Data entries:
----
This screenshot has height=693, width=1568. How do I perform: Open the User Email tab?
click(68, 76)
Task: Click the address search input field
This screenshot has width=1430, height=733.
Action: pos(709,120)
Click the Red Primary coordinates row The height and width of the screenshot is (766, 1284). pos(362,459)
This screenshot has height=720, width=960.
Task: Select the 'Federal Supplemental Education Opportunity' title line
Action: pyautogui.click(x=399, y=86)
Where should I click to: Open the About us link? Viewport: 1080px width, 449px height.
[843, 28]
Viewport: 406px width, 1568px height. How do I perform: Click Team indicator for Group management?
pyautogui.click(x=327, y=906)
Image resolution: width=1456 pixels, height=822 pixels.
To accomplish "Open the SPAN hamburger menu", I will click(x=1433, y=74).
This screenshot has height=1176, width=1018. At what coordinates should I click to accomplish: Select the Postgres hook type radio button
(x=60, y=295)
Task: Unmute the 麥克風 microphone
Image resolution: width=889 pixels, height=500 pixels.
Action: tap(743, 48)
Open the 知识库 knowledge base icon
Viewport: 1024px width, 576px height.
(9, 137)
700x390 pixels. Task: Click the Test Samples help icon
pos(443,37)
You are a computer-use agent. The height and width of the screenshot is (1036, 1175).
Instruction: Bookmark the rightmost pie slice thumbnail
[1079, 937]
----
» **Problem**
The required output is the lines from the one holding "Click the Red" through the last line of the entries above, copied exactly.

» **Solution for this task**
Click the Red Primary coordinates row The height and width of the screenshot is (766, 1284). pos(362,459)
This screenshot has height=720, width=960.
Task: Select the 'Federal Supplemental Education Opportunity' title line
Action: pyautogui.click(x=399, y=86)
Where should I click to: Open the About us link? Viewport: 1080px width, 449px height.
[843, 28]
Viewport: 406px width, 1568px height. How do I perform: Click Team indicator for Group management?
pyautogui.click(x=327, y=906)
Image resolution: width=1456 pixels, height=822 pixels.
To accomplish "Open the SPAN hamburger menu", I will click(x=1433, y=74).
This screenshot has height=1176, width=1018. At what coordinates should I click to accomplish: Select the Postgres hook type radio button
(x=60, y=295)
Task: Unmute the 麥克風 microphone
Image resolution: width=889 pixels, height=500 pixels.
Action: tap(743, 48)
Open the 知识库 knowledge base icon
Viewport: 1024px width, 576px height.
(9, 137)
700x390 pixels. Task: Click the Test Samples help icon
pos(443,37)
You are a computer-use agent. The height and width of the screenshot is (1036, 1175).
Instruction: Bookmark the rightmost pie slice thumbnail
[1079, 937]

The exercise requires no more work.